Pixel coordinate grounding data:
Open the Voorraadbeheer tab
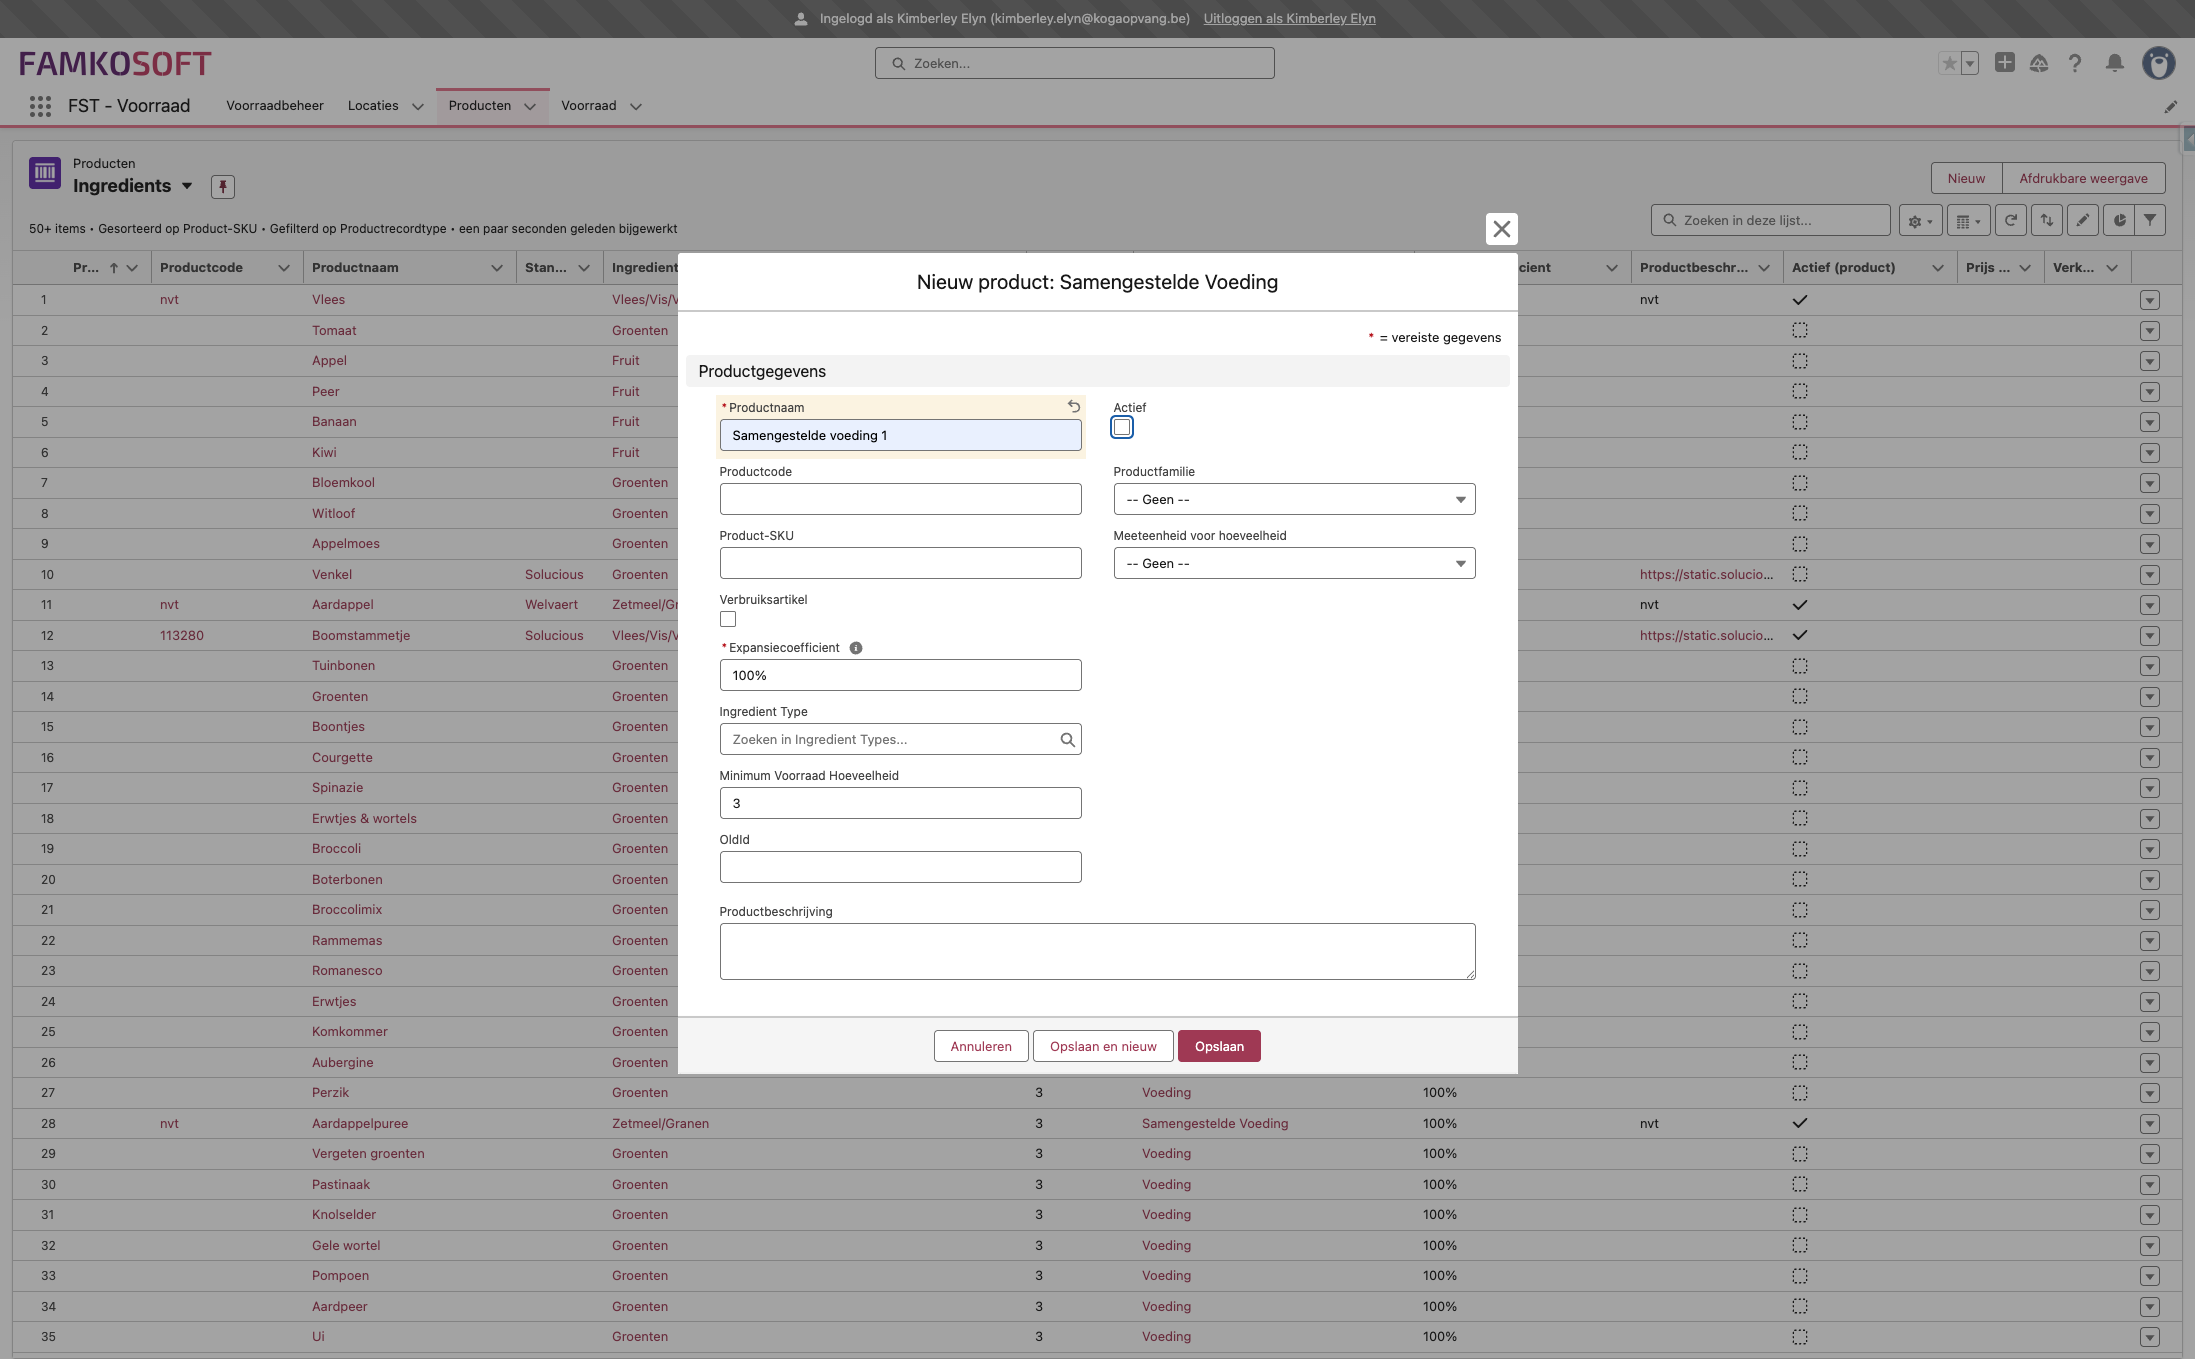Viewport: 2195px width, 1359px height. [275, 106]
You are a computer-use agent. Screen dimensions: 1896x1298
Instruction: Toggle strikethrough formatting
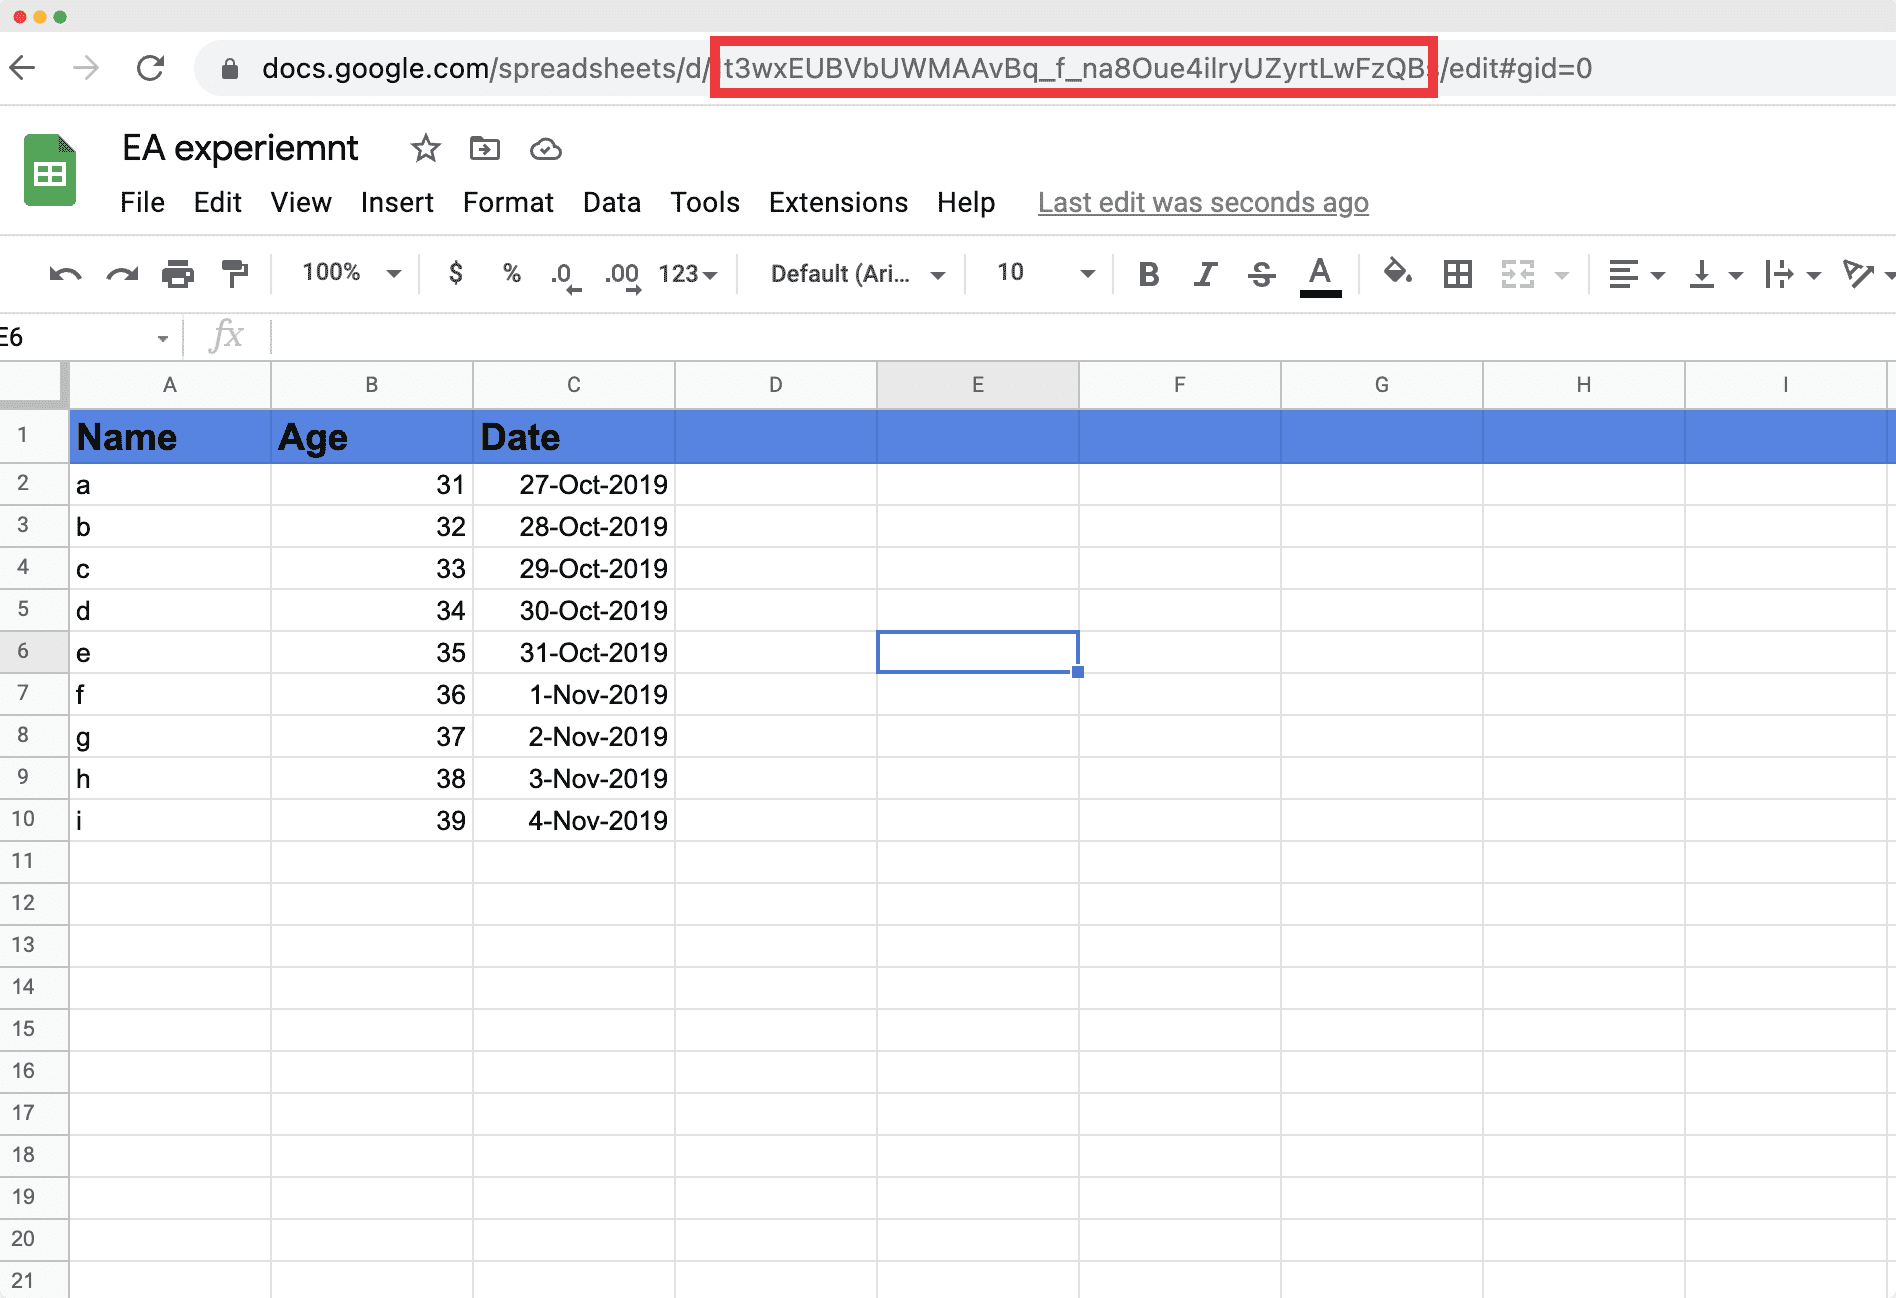[x=1260, y=274]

Exercise instructions
All of the data above needs to be given again exactly. Leave out each image.

Solution for this problem
Open the Voorraadbeheer tab
Viewport: 2195px width, 1359px height. [275, 106]
You are a computer-use agent. Screen dimensions: 1896x1298
Instruction: Toggle strikethrough formatting
[x=1260, y=274]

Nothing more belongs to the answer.